O pix deu certo?
O Pix revolucionou a forma como os brasileiros realizam pagamentos e transferências financeiras. Criado pelo Banco Central, o sistema se consolidou como uma ferramenta rápida, gratuita e disponível 24 horas por dia, tornando-se parte da rotina de milhões de pessoas em todo o país. O sucesso da plataforma levanta uma pergunta frequente: por que os Estados Unidos, uma das maiores economias do mundo, ainda não possuem um equivalente tão prático e abrangente?
A resposta passa pelo modelo adotado em cada país. No Brasil, o Pix foi desenvolvido como uma solução pública para ampliar a inclusão financeira e simplificar transações. Já nos Estados Unidos, o sistema de pagamentos é mais fragmentado, com forte dependência de bancos privados, cartões de crédito e débito, além de plataformas que, em muitos casos, cobram taxas dos usuários. Essa estrutura torna as operações menos padronizadas e, frequentemente, mais burocráticas.
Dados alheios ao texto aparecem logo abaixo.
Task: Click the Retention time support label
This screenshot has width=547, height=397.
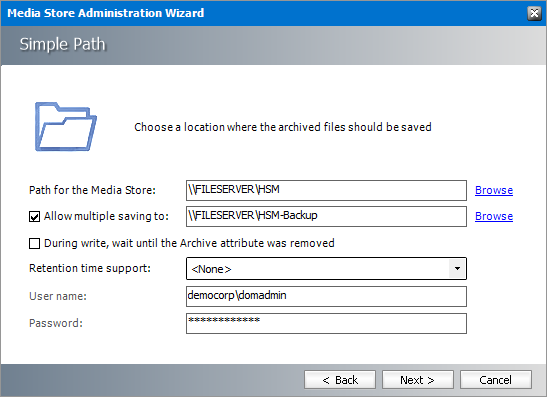Action: pyautogui.click(x=90, y=268)
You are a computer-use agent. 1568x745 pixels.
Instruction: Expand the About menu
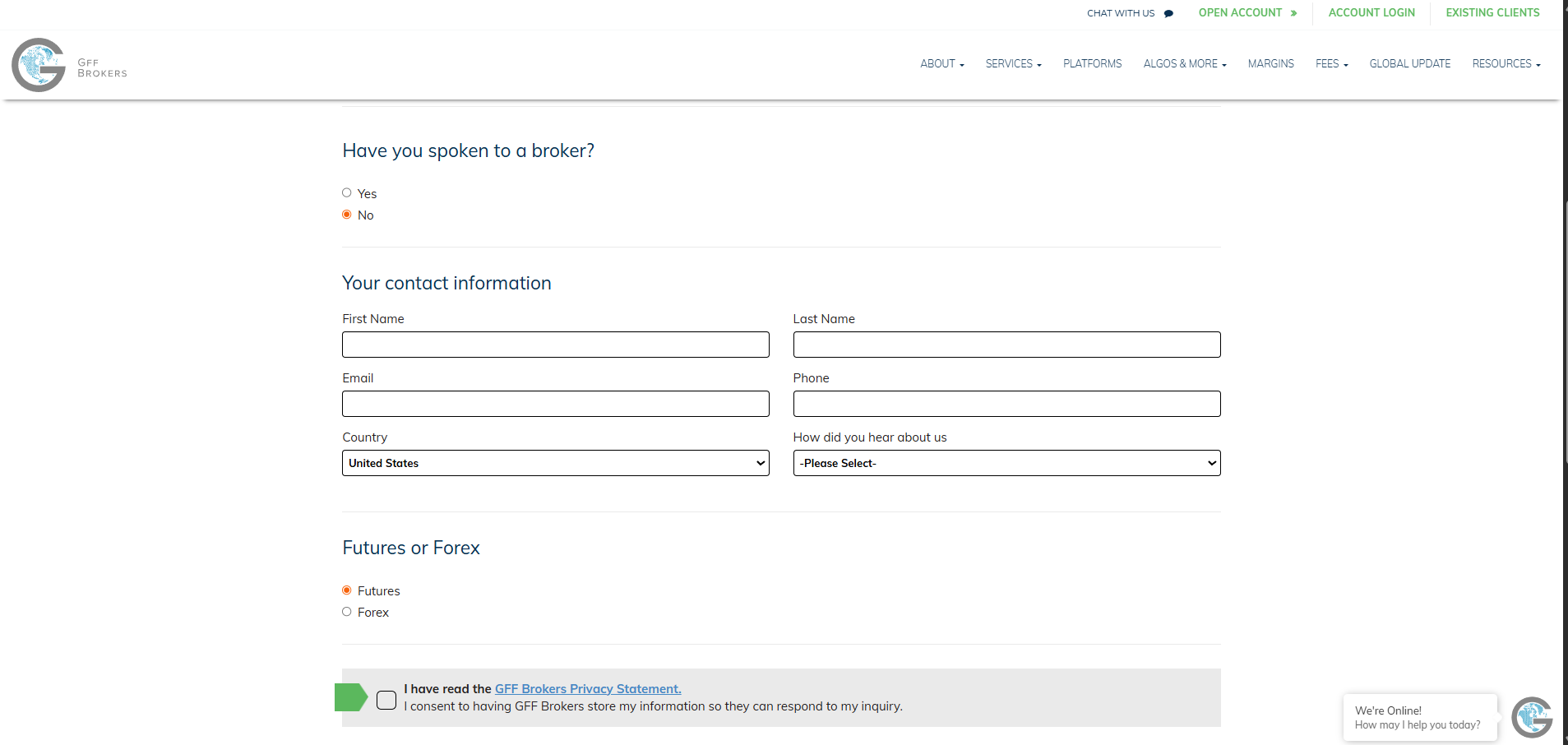click(941, 64)
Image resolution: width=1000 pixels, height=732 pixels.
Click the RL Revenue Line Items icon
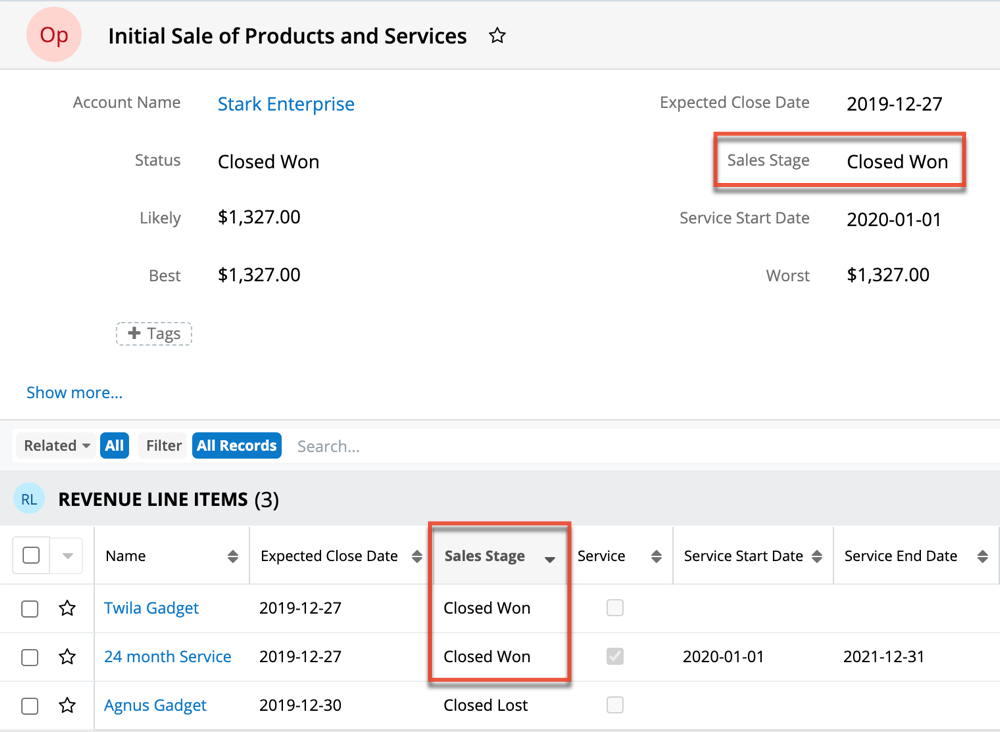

A comparação entre os dois sistemas mostra como diferentes estratégias podem impactar diretamente o cotidiano da população. Enquanto o Pix permitiu que transferências e pagamentos fossem realizados em segundos, a qualquer hora do dia, o modelo norte-americano ainda depende de múltiplos agentes e soluções. O resultado é um exemplo de como uma política pública pode transformar hábitos financeiros e facilitar a vida de milhões de pessoas.